>>>

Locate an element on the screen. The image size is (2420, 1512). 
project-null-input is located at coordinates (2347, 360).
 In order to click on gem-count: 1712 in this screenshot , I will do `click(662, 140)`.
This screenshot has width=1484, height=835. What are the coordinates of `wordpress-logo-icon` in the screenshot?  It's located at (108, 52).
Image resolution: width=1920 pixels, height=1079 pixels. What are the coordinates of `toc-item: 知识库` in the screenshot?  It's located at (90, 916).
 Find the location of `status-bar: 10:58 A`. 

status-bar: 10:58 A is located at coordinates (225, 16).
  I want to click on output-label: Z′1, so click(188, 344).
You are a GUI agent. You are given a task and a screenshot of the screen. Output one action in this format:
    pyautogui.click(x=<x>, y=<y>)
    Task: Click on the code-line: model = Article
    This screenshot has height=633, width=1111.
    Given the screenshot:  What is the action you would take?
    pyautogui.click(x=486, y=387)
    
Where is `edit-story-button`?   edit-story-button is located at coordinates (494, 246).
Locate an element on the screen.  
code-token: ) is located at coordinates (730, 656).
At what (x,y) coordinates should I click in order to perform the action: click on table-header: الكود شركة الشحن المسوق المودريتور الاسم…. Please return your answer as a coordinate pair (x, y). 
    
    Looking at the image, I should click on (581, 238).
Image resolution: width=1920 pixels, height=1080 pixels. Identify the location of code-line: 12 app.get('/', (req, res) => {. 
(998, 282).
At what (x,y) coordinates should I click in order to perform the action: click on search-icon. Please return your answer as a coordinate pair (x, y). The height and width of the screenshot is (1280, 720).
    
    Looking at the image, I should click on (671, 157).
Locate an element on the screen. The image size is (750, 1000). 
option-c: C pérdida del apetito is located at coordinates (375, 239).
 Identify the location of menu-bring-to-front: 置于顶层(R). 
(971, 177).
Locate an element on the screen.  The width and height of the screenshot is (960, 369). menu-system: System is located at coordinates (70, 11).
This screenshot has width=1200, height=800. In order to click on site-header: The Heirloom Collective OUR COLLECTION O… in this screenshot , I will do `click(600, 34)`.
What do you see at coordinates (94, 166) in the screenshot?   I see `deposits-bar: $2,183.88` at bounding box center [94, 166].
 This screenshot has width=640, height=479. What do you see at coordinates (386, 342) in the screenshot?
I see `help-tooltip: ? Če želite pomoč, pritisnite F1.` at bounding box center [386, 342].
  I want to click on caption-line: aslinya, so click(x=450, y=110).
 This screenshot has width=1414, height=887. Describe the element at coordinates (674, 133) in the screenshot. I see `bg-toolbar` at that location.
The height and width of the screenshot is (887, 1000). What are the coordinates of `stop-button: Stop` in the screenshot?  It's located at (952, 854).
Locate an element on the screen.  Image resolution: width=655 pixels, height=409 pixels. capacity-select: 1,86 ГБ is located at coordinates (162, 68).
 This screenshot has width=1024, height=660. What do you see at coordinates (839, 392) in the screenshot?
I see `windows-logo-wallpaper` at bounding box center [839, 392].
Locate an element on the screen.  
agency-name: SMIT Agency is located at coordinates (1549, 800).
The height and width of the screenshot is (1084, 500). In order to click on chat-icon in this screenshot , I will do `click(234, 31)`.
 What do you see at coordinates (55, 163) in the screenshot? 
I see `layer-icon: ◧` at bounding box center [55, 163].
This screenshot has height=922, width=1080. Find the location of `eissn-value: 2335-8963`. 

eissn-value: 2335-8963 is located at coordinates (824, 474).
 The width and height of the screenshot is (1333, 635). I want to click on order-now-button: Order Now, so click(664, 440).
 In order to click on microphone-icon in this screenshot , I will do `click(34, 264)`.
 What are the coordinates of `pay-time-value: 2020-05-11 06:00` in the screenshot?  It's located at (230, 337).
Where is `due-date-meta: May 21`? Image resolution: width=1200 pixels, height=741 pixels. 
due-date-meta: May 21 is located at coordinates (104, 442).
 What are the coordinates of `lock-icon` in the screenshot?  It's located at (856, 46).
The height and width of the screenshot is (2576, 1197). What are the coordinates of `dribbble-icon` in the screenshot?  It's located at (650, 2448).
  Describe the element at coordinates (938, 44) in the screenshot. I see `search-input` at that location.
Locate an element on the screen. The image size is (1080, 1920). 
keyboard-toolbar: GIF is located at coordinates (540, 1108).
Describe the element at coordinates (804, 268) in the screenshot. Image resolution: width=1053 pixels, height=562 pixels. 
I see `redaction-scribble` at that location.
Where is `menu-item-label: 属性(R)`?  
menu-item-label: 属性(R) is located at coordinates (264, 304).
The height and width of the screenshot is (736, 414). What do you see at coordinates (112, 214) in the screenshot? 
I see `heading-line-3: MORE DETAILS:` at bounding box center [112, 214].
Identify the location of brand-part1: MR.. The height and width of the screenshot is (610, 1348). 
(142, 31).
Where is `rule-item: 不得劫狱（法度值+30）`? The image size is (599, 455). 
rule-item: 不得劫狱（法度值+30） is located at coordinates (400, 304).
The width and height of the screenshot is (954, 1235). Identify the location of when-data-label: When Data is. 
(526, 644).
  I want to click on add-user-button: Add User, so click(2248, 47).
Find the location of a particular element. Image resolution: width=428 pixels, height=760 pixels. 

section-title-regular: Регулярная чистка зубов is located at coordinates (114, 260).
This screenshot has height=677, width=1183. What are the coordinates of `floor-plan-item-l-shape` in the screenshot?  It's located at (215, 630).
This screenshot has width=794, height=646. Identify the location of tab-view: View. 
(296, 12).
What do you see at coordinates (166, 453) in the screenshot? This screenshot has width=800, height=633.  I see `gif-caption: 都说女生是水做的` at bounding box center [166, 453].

<<<

Задание:
Преобразуй в таблицу Markdown строки материала от строки с «on table-header: الكود» до строки с «Looking at the image, I should click on (581, 238).» включительно. В таблице два столбца: «№» с номером строки и «Строка» с самой строкой; пустые строки не включай.

Ответ на задание:
| № | Строка |
|---|---|
| 1 | At what (x,y) coordinates should I click in order to perform the action: click on table-header: الكود شركة الشحن المسوق المودريتور الاسم…. Please return your answer as a coordinate pair (x, y).  |
| 2 |     Looking at the image, I should click on (581, 238). |